Work to complete
The answer must be every line from the entries below that contains "Courses".
═══ Dataset records
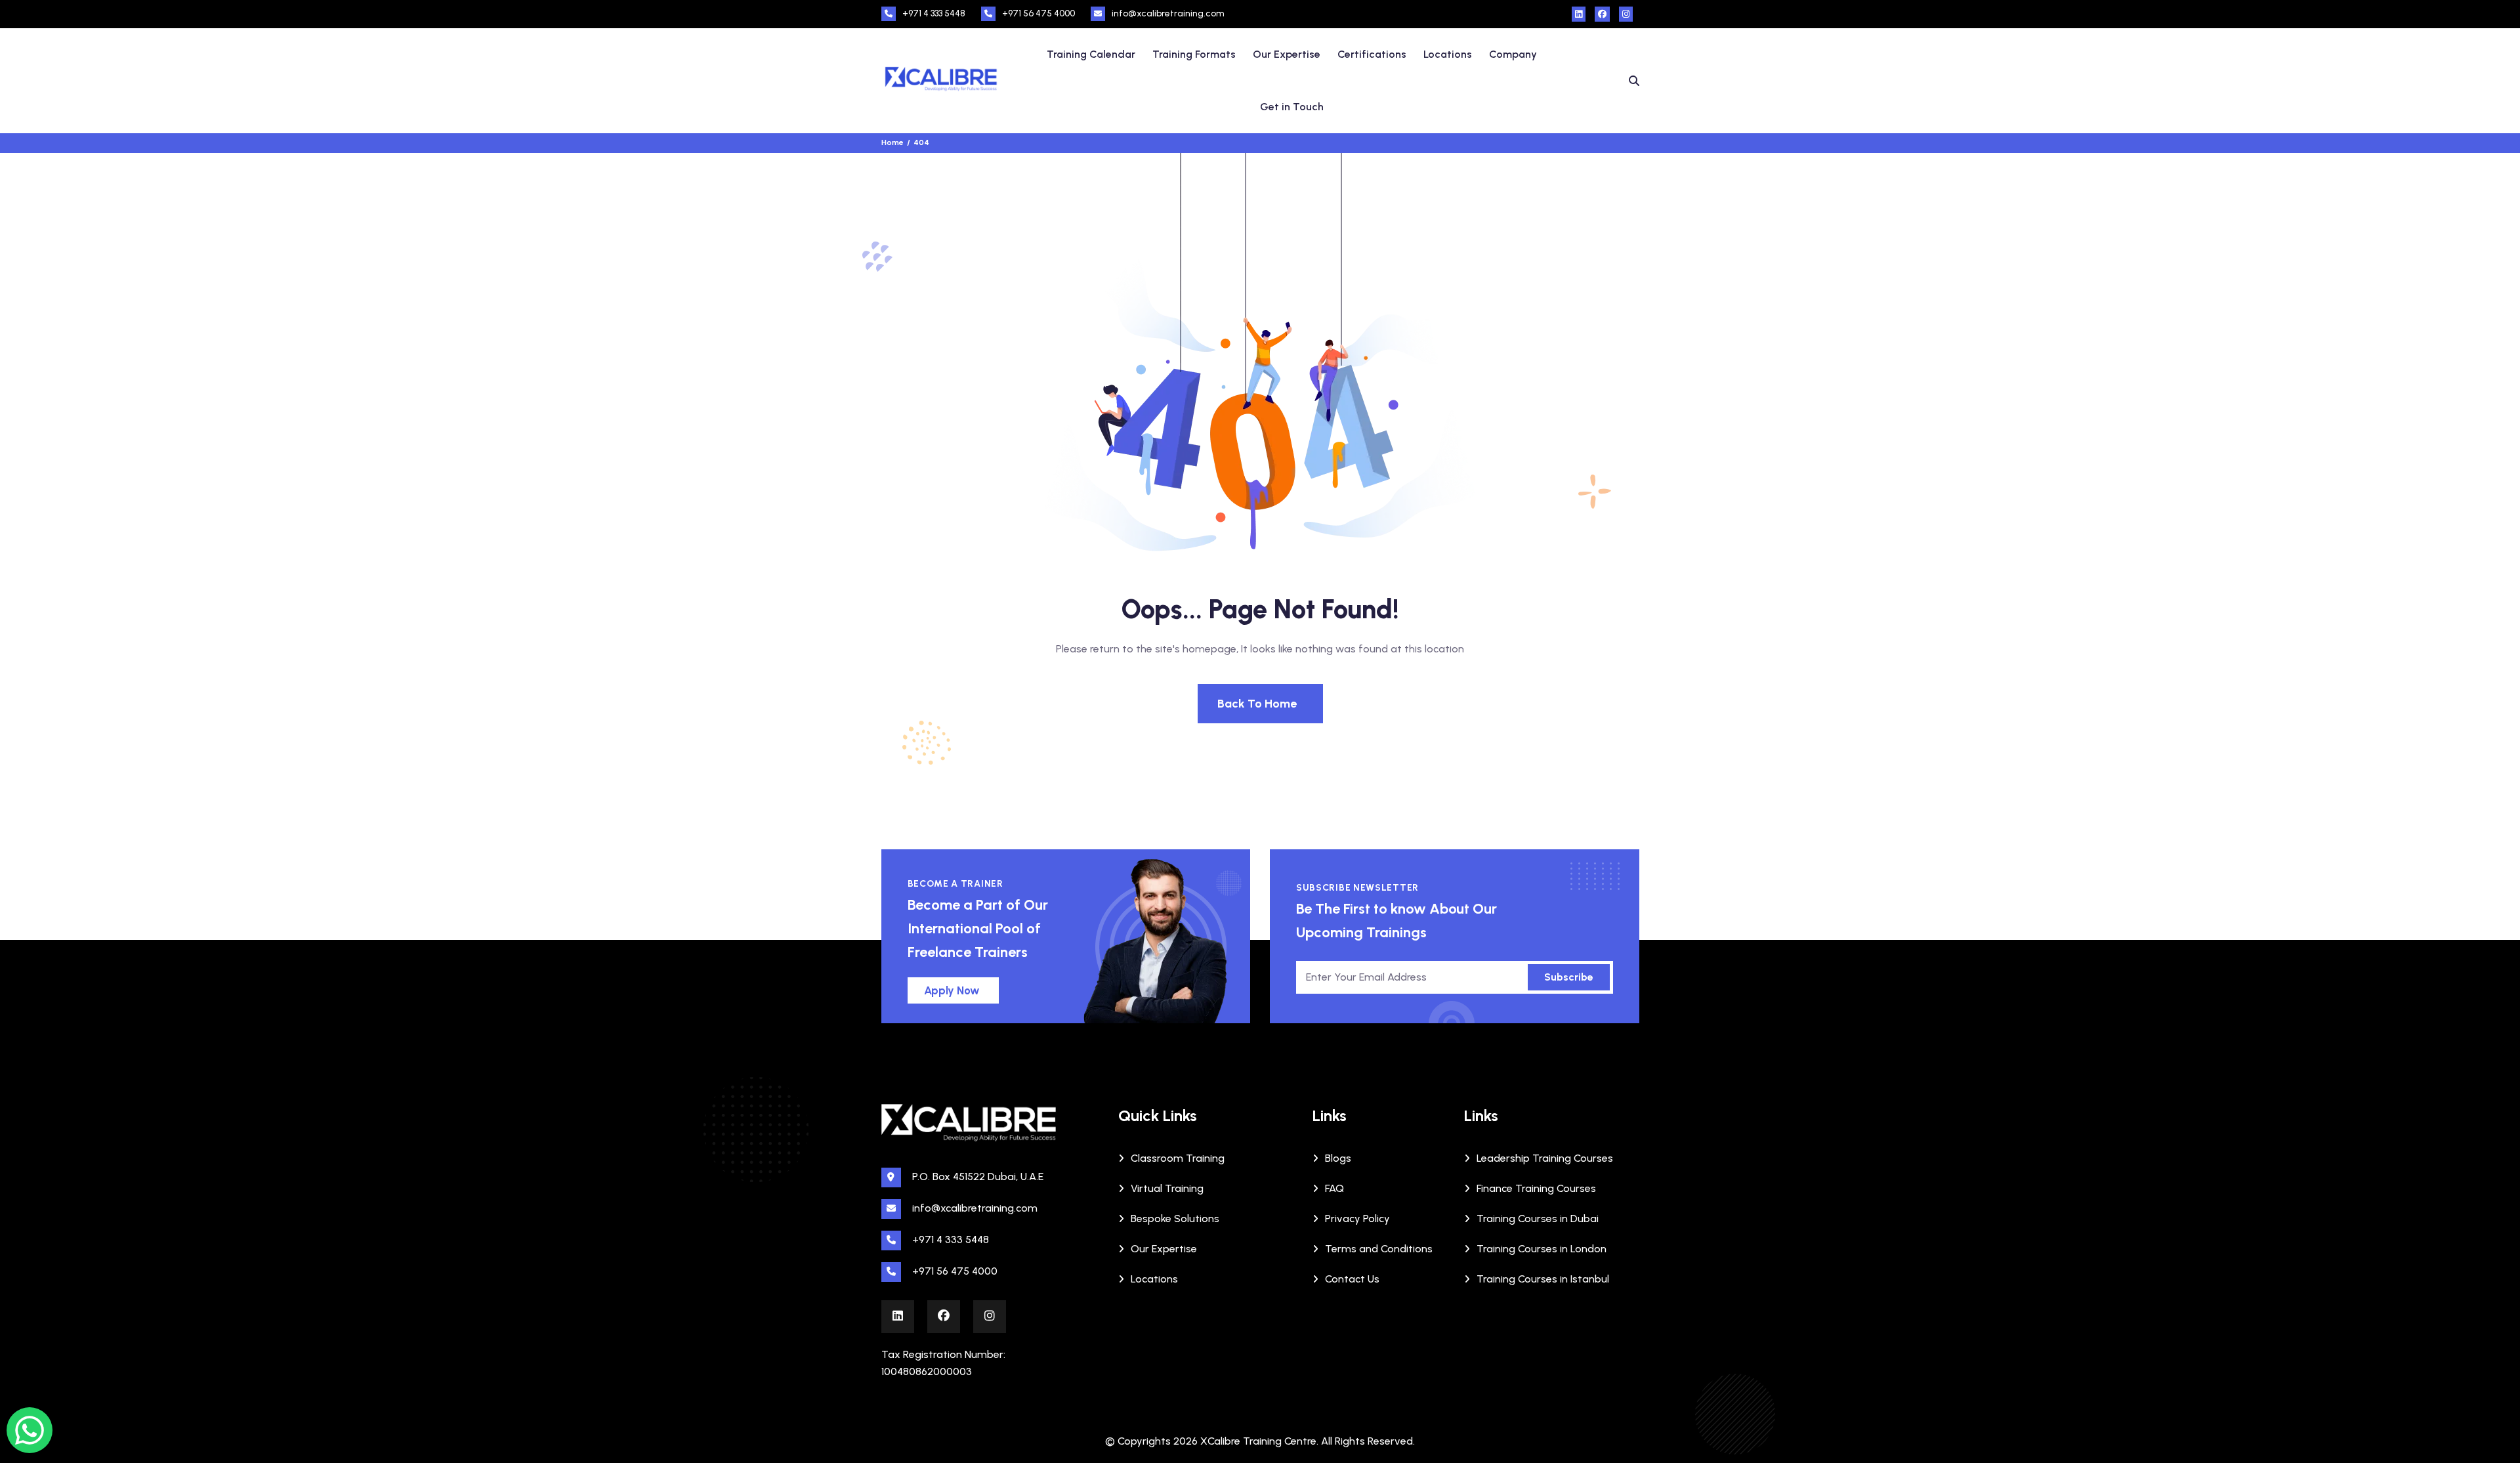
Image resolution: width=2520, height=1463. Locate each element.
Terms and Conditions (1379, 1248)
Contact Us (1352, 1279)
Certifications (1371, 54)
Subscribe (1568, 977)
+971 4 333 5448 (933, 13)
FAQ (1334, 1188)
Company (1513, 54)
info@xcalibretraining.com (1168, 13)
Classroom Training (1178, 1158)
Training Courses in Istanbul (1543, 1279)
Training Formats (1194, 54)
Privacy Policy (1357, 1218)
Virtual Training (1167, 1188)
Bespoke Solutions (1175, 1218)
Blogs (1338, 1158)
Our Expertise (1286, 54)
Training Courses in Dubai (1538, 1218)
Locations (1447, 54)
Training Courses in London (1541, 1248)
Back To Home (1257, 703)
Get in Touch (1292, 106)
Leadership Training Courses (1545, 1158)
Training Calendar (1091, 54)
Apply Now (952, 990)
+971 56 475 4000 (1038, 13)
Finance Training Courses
══════
The completed task
Training Courses in Istanbul (1543, 1279)
Training Courses in Dubai (1538, 1218)
Training Courses in London (1541, 1248)
Leadership Training Courses (1545, 1158)
Finance Training Courses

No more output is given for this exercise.